Supplied text:
========================================

B.3 Gas laws - Key terms

gas laws

laws of physics relating the temperature, volume and pressure of a fixed amount of a gas: Boyle’s law, Charles’ law and Gay-Lussac’s law

pressure, P

force acting normally per unit area: pressure = force/area (SI unit: pascal Pa), 1 Pa = 1 Nm⁻²

amount of gas

the quantity of gas in a container, expressed in term of the number of particles it contains

pascal

derived SI unit for pressure, 1 Pa = 1 Nm⁻²

atmospheric pressure

pressure due to the motions of the gas molecules in the air, can be considered as being due to the weight of the air above an area of 1 m², acts equally in all directions

amount of a substance, n

measure of the number of atomic-scale particles (atoms or molecules) it contains (SI unit: mole)

mole, mol

SI unit of amount of substance (fundamental)

========================================

Given request 1:
Update the gas laws glossary from "derived SI unit" through "of substance (fundamental)", putting "air" wherever "atmospheric" appears.
Given request 2:
Which three laws does the gas laws glossary name as the gas laws?
Given request 3:
Continue the gas laws key terms glossary with further entries after the definition of the mole.

Dataset extract:
========================================

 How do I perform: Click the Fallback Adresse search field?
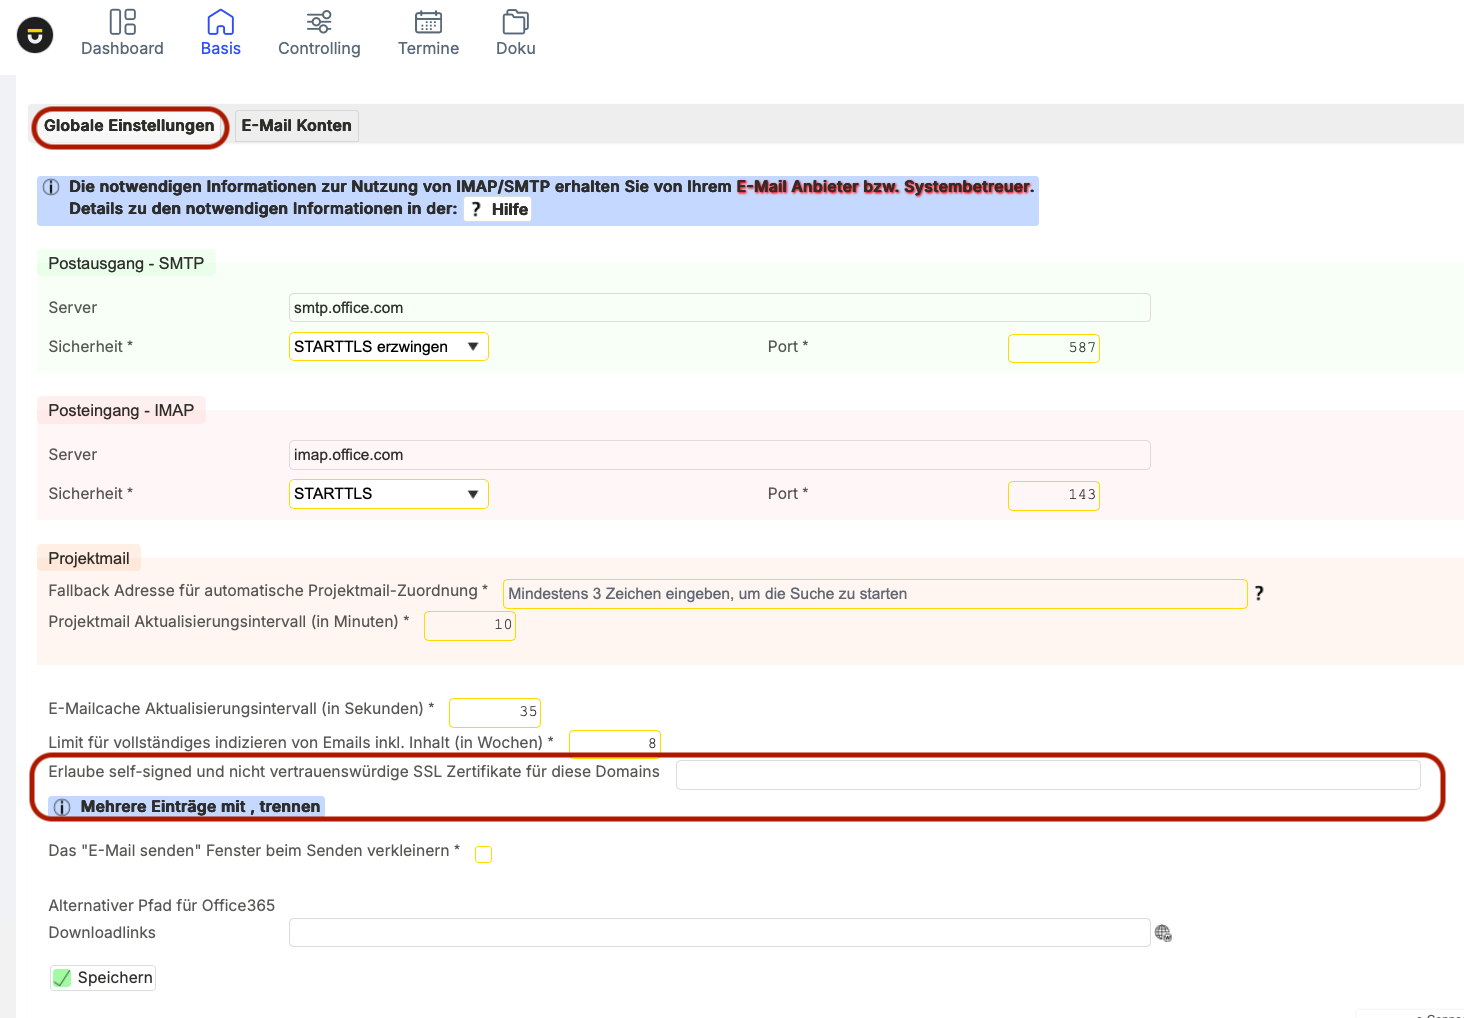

========================================

Task response 1:
derived SI unit for pressure, 1 Pa = 1 Nm⁻²

air pressure

pressure due to the motions of the gas molecules in the air, can be considered as being due to the weight of the air above an area of 1 m², acts equally in all directions

amount of a substance, n

measure of the number of atomic-scale particles (atoms or molecules) it contains (SI unit: mole)

mole, mol

SI unit of amount of substance (fundamental)

Task response 2:
Boyle’s law, Charles’ law and Gay-Lussac’s law.

Task response 3:
Avogadro constant, Nₐ

the number of particles in 1 mole of a substance: 6.02 × 10²³

molar mass

the mass of a substance that contains 1 mole of its defining particles

circuit breaker

electromagnetic device used to disconnect an electrical circuit in the event of a fault

isothermal

occurring at constant temperature

Boyle’s law

pressure of a fixed amount of gas is inversely proportional to volume (at constant temperature)

Gay-Lussac’s law

for a fixed mass of gas with a constant volume, the pressure is proportional to the kelvin temperature

Charles’ law

volume of a fixed amount of gas is proportional to absolute temperature (at constant pressure)

empirical

based on observation or experiment

universal (molar) gas constant

the constant, R, that appears in the equation of state for an ideal gas (PV = nRT), R = 8.31 Jk⁻¹mol⁻¹

equation of state for an ideal gas, PV=nRT

describes the macroscopic physical behaviour of ideal gases, also called the ideal gas law

piston

a solid cylinder that fits tightly inside a hollow cylinder, trapping a fluid, designed to move as a result of pressure differences

PV diagram

a graphical way of representing changes to the state of a gas during a thermodynamic process

ideal gas

gas which obeys the ideal gas law perfectly, the microscopic particle model of an ideal gas makes several important assumptions about the particles and their motions

average value

any single number used to represent a quantity which is varying

range (data)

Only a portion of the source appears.